Opinion: Fighting Over Succession In Zimbabwe Is Costing The Economy

From ZimbabweIndependent. Opinion piece by Elias Mambo.

The major focus for Zimbabwe’s Zanu PF officials seems to be positioning themselves strategically for life after President Robert Mugabe.

The preoccupation for Mugabe seems to be constantly finding ways to balance the interests of warring parties and playing one faction against another, in the process ensuring he maintains his vice grip on the fractious party

Zimbabwe has experienced massive company closures since 2013 with a record 6,000-plus people losing their jobs in one week following a controversial Supreme Court ruling last week on a labor case. The ruling confirmed employers’ rights to give their employees a three-month notice of employment termination without reason and without the need to fork out a retrenchment package.

This comes as the country’s economy struggles with unsustainably high government debt, massive disinvestment, de-industrialization, low productivity and a rampant informal sector that is not contributing through taxes.

An indication that economic issues are on the back burner is the fact that the Zanu PF politburo — the de facto supreme decision-making body — has rarely discussed the economy since the 2013 elections. But this seems not to be the main worry for those in power as infighting in Zanu PF continues to grow.

In the build  up to Zanu PF’s December 2014 congress, former vice-president Joice Mujuru, ex-secretary for administration Didymus Mutasa and spokesman Rugare Gumbo, were purged for allegedly causing divisions in the party and plotting to topple Mugabe by different means, including assassination.

Many analysts interpreted the development to mean Mugabe had settled for Mujuru’s long-time rival, Vice-President Emmerson Mnangagwa, whose faction teamed up with a group loyal to first lady Grace Mugabe to derail Mujuru’s presidential bid.

But after consolidating power by purging Mujuru’s allies and uprooting the structures she had set up in all provinces, the former allies have now turned against each other. Factional wars have intensified yet again, taking away the attention from economic issues.

Among other factional fights, last week Zanu PF appointed a team led by Defence Minister Sydney Sekeramayi to deal with infighting in Manicaland province following factional fights which resulted in the ouster of interim provincial Chairman Samuel Undenge, who has since been reinstated.

Two weeks ago, the party’s Youth League nullified a vote of no confidence on provincial youth chair, Kelvin Manyengavana, who was later reinstated.
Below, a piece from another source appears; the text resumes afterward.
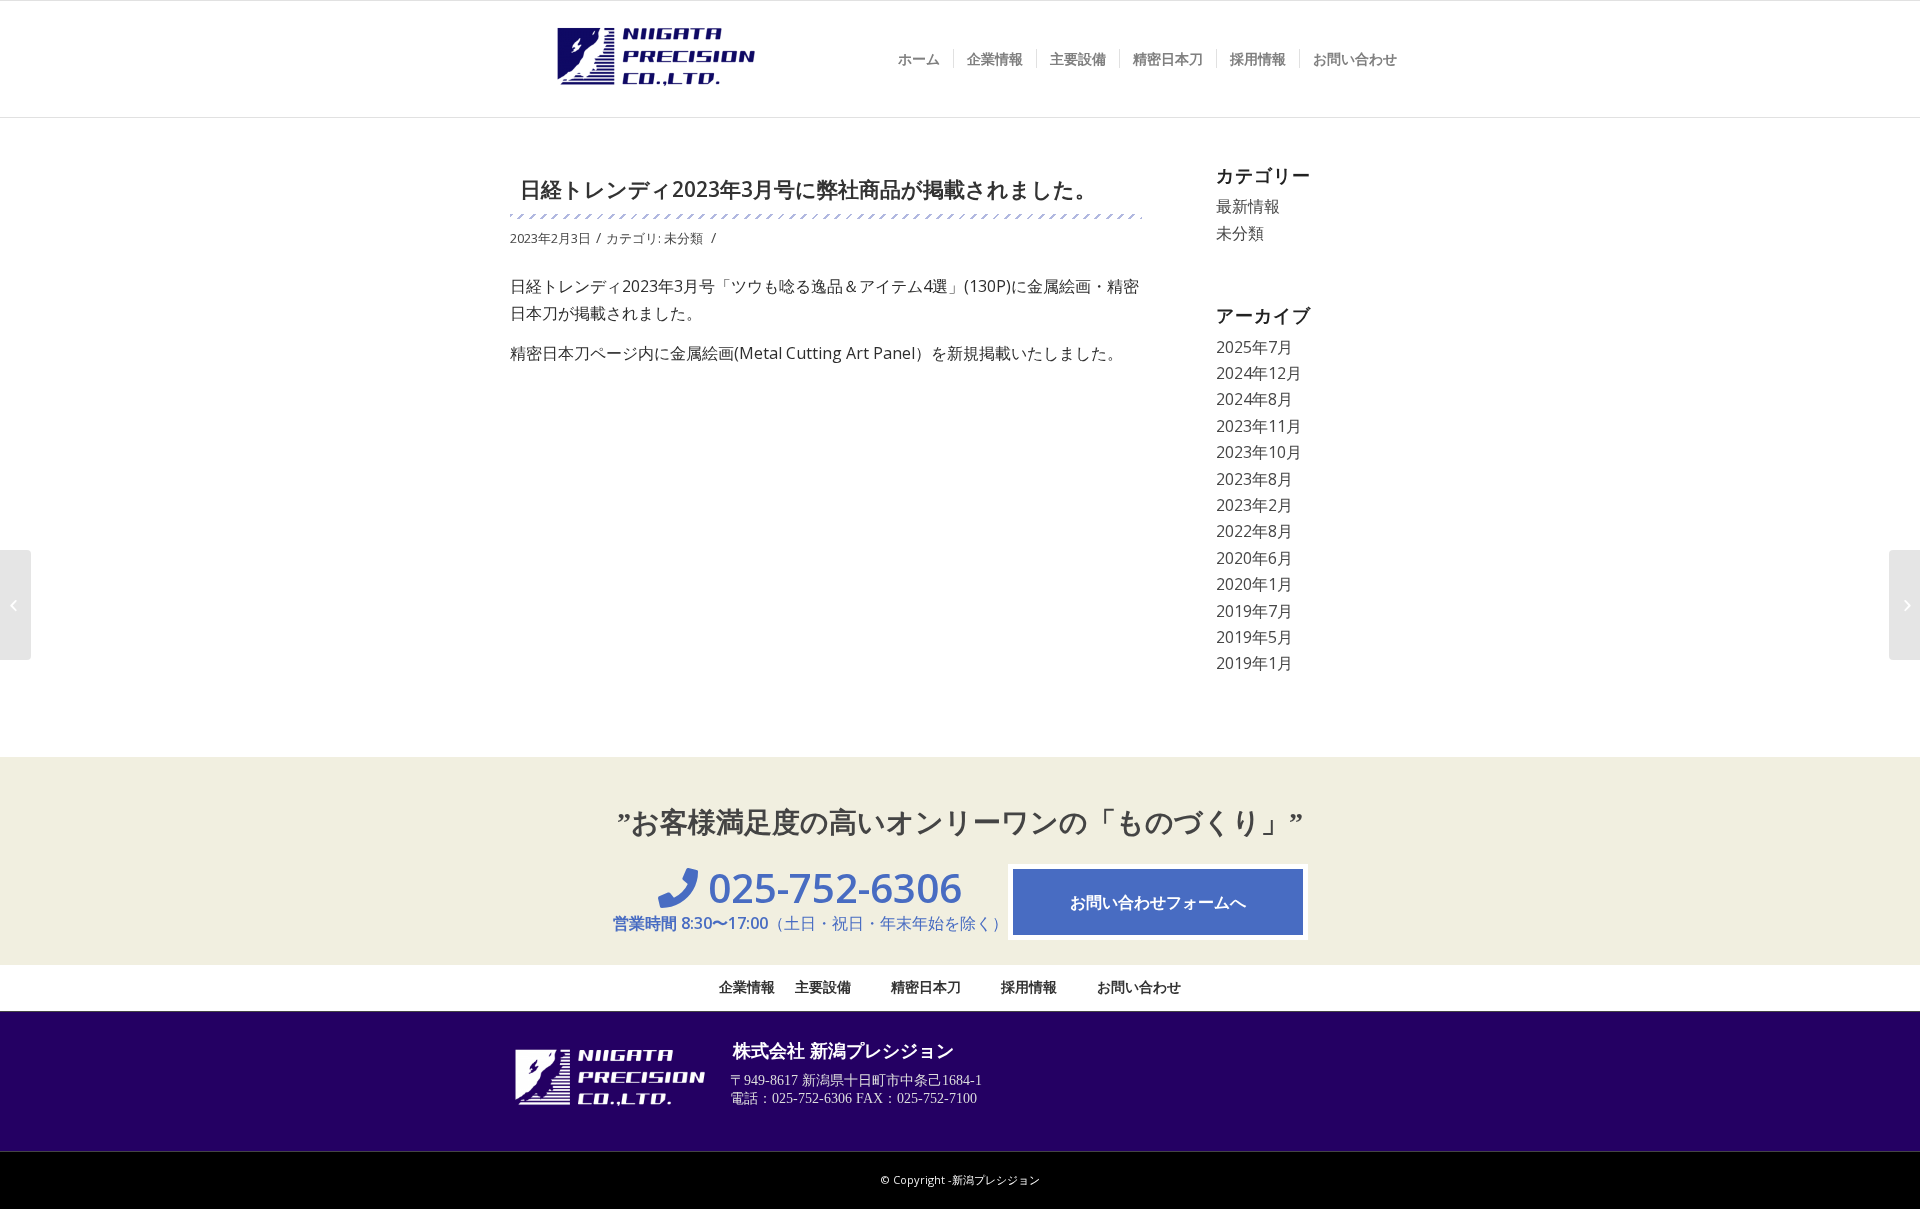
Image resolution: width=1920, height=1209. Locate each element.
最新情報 (1248, 206)
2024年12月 (1259, 373)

In Mashonaland Central, Provincial Affairs minister Martin Dinha alleges he has received death threats through a bullet parcel from unknown persons who want him to resign immediately “or else we get you.”

To cap it all, Mugabe last month warned that people pushing for either one of the country’s two vice presidents, Mnangagwa or Phelekezela Mphoko, to become Zimbabwe’s next leader are creating another “Gamatox” phenomenon and must cease such divisive activities forthwith. “Gamatox” refers to the faction loyal to ousted Mujuru.

“If you are choosing between my two vice presidents, you are beginning your own Gamatox,” said Mugabe. “If you say you want this one to succeed, you are already bringing division within the people and this so soon after our election.

Former Industry Minister Welshman Ncube this week said government officials are caught up in the power struggle and in the process have failed to play a meaningful role in pushing for economic recovery.

“It is clear that the Zanu PF regime is clueless on how to get the Zimbabwe economy back on track. When they meet, instead of discussing ways of fixing the country’s problems, all they ever do is fire each other,” Ncube said. “They seem to be permanently caught up in a time warp of factional and succession blood-letting.”

And last week Grace, who insisted she harbored no presidential ambitions, accused Zanu PF bigwigs of fueling reports that she was eyeing the presidency.

“I have never — in any way, in any place, at any time — said I would want to be the president of this country,” she said adding, rather cryptically: “Yes, questions have been asked before and I have answered that ‘I am also a Zimbabwean and who has a right more than Grace Mugabe?”

Political analyst Maxwell Saungweme said as long as the succession issue is not solved, there would be little focus on the economy.

“It is sad that at each and every meeting Zanu PF concentrates on succession rather than on coming up with solutions to problems of the day,” he said. “It’s a tragedy that the ruling party and government is entangled in power struggles and no one is paying attention to the economy and social challenges the country faces.”

While the Zanu PF congress succeeded in getting rid of Mujuru and her allies through suspensions and expulsions, it did not address the root cause of factionalism — the unresolved succession conundrum. The claim that ousting Mujuru and her allies would end Zanu PF factionalism, dismissed by many Zimbabweans right from the outset, has since been proved baseless, at a devastating expense to the economy.